**Instructions to follow:** Count the rows below that contain the string "Freightliner", treating uppercase and lowercase as distinct, and reply with the number alone.

— start Data to process —

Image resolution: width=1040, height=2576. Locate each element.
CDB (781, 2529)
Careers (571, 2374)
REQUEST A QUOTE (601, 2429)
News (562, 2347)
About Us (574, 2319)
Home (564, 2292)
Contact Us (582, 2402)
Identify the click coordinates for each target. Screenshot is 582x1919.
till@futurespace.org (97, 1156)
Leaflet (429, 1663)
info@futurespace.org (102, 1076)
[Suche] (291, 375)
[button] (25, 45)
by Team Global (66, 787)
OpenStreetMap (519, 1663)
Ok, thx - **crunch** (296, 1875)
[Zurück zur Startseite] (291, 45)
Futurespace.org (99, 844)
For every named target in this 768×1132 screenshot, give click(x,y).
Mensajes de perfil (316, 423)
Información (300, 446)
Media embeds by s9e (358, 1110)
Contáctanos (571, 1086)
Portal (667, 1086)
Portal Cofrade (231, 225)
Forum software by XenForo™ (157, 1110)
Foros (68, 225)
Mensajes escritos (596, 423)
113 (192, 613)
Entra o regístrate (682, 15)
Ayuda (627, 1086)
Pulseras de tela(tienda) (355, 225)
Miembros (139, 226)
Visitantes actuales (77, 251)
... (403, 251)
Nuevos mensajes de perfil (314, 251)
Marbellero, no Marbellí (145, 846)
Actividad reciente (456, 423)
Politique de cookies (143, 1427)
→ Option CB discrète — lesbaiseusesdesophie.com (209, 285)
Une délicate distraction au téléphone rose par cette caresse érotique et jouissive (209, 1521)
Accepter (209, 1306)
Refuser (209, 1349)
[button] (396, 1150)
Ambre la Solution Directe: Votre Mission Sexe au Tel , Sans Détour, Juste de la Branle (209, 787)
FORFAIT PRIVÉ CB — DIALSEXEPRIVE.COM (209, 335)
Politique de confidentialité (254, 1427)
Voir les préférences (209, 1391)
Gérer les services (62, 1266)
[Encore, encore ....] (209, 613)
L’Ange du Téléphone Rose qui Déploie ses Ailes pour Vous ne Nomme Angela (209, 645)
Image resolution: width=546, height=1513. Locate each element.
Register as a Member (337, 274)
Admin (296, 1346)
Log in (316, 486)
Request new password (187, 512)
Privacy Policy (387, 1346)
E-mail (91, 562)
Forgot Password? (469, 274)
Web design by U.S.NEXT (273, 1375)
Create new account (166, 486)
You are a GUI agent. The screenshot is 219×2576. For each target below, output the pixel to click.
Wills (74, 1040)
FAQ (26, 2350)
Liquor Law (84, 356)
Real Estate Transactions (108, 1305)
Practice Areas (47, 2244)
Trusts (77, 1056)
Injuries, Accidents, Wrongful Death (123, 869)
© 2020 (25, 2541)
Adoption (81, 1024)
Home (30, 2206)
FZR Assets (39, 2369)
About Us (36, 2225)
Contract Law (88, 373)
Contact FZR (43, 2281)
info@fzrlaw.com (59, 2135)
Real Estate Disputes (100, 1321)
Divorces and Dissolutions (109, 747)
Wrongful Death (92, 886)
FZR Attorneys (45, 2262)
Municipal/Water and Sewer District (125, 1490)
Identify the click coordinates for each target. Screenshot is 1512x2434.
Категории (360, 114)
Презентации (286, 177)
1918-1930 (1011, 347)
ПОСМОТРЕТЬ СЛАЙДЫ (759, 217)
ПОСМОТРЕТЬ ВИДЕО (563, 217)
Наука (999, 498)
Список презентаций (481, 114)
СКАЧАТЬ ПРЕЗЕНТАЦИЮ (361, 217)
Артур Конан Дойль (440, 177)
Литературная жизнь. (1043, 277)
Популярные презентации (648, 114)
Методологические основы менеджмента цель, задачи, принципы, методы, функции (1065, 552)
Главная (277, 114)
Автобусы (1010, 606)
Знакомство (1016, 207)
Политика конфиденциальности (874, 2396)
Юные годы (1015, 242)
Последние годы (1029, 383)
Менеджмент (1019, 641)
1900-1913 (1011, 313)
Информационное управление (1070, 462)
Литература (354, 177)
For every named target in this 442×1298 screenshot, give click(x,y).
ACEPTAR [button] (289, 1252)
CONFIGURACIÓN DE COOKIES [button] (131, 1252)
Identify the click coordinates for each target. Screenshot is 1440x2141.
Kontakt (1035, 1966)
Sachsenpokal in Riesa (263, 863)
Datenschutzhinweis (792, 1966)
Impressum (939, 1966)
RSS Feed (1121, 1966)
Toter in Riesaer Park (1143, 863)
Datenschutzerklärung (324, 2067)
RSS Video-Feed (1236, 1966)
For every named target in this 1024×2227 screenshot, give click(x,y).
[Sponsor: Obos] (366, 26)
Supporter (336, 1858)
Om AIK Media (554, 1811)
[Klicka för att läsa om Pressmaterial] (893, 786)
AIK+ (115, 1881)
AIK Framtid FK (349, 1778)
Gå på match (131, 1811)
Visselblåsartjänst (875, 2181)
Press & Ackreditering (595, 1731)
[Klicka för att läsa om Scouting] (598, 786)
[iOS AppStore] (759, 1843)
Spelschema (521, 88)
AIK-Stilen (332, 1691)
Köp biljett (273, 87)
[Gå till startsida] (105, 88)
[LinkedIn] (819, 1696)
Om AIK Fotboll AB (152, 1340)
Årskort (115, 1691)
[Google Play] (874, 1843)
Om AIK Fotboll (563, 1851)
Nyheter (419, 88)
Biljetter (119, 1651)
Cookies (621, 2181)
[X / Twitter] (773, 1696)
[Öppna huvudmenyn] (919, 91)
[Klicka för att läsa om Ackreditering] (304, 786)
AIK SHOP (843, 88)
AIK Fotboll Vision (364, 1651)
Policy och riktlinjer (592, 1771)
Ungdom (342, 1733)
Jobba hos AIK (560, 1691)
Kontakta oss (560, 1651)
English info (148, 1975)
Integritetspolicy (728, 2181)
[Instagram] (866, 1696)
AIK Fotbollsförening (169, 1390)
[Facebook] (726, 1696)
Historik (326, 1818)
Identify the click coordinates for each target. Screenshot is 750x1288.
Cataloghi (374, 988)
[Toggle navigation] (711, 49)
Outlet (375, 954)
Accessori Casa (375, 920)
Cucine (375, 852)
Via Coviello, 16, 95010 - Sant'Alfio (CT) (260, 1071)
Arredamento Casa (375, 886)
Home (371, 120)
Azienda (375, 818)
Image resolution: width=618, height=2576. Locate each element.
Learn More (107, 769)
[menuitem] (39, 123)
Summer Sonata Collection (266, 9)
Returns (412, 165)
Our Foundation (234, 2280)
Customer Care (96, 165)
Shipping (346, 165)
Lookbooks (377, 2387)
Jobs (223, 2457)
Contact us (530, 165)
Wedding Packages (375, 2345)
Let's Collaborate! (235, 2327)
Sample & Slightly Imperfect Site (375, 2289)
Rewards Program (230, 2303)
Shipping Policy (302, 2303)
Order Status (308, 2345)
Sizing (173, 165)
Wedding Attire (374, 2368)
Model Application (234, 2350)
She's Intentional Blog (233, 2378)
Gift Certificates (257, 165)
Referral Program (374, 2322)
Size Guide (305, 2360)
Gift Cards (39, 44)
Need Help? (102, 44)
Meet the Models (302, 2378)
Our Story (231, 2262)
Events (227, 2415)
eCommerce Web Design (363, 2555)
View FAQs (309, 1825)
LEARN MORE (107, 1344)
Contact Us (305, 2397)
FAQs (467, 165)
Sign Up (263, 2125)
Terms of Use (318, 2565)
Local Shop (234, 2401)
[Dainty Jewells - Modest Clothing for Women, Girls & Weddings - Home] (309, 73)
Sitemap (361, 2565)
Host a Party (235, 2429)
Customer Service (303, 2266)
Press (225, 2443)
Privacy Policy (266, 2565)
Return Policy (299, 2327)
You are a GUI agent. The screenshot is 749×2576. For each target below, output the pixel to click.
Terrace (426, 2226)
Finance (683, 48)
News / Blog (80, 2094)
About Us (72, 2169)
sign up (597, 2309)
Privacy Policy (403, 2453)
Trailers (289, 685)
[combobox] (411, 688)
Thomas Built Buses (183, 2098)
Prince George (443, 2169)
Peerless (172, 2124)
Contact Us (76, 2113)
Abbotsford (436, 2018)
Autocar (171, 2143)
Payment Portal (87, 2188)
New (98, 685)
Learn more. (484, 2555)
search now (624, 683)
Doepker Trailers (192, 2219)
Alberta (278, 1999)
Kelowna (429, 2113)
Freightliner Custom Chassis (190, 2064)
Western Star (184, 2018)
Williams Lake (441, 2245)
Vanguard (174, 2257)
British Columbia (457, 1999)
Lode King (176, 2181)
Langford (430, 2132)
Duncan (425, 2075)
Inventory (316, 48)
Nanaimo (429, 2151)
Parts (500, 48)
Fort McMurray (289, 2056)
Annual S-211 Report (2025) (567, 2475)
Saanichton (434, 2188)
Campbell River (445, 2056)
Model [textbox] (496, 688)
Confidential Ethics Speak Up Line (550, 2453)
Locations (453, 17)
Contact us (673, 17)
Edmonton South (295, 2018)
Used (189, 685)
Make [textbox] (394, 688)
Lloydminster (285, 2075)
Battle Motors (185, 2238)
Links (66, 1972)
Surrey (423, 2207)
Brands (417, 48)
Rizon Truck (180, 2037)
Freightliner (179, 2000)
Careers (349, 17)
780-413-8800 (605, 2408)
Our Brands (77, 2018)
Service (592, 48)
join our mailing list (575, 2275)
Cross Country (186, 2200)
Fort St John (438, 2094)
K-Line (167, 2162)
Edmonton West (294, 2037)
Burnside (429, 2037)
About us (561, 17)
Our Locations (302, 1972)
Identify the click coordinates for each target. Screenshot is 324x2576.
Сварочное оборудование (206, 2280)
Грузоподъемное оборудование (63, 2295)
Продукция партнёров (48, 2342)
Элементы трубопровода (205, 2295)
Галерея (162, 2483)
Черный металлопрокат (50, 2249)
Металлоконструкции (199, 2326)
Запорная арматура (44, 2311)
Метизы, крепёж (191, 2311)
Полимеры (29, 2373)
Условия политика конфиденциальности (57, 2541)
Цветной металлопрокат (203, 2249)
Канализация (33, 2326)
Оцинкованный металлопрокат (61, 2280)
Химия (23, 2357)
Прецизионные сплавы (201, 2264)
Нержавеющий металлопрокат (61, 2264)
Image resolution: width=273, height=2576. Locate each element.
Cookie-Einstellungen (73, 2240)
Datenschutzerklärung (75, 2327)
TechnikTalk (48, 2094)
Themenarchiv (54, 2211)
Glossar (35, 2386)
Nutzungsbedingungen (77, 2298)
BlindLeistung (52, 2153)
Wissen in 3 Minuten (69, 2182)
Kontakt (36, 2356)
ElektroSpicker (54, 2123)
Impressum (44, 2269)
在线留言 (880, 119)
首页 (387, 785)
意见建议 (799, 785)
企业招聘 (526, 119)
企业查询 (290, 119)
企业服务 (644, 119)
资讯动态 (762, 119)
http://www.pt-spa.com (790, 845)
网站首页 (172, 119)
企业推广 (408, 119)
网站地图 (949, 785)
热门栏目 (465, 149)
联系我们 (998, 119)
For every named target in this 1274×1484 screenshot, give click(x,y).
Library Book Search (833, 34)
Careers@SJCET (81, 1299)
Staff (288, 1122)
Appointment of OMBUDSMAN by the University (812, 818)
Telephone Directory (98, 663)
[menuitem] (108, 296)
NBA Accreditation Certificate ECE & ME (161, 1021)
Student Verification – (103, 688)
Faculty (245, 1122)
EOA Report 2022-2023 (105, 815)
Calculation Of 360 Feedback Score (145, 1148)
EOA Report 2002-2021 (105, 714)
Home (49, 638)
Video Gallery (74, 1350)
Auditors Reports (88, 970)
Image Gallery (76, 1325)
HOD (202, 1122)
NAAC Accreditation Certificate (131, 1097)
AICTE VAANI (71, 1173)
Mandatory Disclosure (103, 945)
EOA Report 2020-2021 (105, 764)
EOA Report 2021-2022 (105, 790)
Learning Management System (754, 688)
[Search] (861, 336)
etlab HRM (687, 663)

— end Data to process —

**Reply to the task:** 2